Collected data
————
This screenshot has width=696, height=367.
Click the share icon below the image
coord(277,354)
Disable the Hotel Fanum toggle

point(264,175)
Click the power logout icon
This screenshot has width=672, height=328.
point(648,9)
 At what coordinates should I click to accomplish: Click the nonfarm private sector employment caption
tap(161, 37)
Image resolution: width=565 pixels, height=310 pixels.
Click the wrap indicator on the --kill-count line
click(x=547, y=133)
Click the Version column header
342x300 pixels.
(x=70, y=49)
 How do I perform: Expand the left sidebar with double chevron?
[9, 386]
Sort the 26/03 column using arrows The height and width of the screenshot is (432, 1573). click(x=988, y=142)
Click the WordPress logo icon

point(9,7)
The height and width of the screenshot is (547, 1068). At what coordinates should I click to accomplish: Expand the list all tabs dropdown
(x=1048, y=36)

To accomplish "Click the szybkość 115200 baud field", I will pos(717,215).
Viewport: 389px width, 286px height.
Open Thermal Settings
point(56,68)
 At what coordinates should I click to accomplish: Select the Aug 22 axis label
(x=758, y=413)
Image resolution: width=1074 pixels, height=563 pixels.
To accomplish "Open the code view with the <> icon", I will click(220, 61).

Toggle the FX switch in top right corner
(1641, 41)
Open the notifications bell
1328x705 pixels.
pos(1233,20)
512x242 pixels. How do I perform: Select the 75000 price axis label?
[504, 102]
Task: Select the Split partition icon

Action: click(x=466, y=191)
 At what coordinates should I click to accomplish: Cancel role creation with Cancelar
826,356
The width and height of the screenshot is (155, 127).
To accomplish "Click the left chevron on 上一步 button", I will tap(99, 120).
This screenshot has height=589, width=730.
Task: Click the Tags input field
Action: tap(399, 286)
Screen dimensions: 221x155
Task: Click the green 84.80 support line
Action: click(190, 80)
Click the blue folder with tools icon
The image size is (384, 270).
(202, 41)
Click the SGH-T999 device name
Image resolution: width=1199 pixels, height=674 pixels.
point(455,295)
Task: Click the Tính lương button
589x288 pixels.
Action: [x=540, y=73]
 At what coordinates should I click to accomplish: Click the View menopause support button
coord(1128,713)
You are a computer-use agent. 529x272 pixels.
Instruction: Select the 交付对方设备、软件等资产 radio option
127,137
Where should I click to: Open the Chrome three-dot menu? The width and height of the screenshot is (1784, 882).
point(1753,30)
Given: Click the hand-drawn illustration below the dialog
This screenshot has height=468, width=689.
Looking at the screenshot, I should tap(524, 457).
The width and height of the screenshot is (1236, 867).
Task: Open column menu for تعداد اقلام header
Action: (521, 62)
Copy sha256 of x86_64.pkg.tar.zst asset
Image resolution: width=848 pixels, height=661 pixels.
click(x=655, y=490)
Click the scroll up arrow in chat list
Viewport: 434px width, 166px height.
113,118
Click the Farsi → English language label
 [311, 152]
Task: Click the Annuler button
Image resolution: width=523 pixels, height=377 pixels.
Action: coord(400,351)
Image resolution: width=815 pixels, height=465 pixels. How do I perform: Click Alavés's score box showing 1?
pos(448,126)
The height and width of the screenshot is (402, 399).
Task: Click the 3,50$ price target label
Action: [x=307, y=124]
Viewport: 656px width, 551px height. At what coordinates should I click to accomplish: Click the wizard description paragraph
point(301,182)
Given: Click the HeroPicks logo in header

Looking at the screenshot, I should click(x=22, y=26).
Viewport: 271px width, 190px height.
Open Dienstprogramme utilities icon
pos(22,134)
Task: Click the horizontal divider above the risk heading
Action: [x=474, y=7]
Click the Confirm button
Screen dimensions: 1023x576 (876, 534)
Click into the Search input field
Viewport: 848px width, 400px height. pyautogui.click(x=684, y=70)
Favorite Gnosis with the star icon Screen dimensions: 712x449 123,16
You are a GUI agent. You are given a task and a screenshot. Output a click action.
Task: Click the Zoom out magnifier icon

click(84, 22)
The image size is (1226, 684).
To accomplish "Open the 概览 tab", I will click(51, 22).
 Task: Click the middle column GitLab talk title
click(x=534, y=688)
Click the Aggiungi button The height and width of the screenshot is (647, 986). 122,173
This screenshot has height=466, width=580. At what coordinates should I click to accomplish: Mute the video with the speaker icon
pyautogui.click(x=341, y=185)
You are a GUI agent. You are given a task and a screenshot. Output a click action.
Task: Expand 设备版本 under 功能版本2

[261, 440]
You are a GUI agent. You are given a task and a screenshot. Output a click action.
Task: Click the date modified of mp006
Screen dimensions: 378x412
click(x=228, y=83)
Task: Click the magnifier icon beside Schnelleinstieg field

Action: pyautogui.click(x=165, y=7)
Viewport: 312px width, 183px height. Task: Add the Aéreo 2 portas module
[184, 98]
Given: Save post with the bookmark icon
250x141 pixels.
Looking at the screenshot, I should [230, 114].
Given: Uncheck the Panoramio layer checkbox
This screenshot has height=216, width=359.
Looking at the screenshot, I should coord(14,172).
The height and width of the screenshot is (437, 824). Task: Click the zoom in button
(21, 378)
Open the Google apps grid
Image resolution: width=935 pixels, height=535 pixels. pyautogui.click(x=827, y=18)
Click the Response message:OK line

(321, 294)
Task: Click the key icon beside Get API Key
————
Aim of the exercise ▸ The required answer is the line with "This screenshot has height=216, width=359." plus every line after it to the end of the entries above, transcribed exactly.

Exercise output ▸
This screenshot has height=216, width=359.
Looking at the screenshot, I should coord(14,172).
The height and width of the screenshot is (437, 824). Task: Click the zoom in button
(21, 378)
Open the Google apps grid
Image resolution: width=935 pixels, height=535 pixels. pyautogui.click(x=827, y=18)
Click the Response message:OK line

(321, 294)
Task: Click the key icon beside Get API Key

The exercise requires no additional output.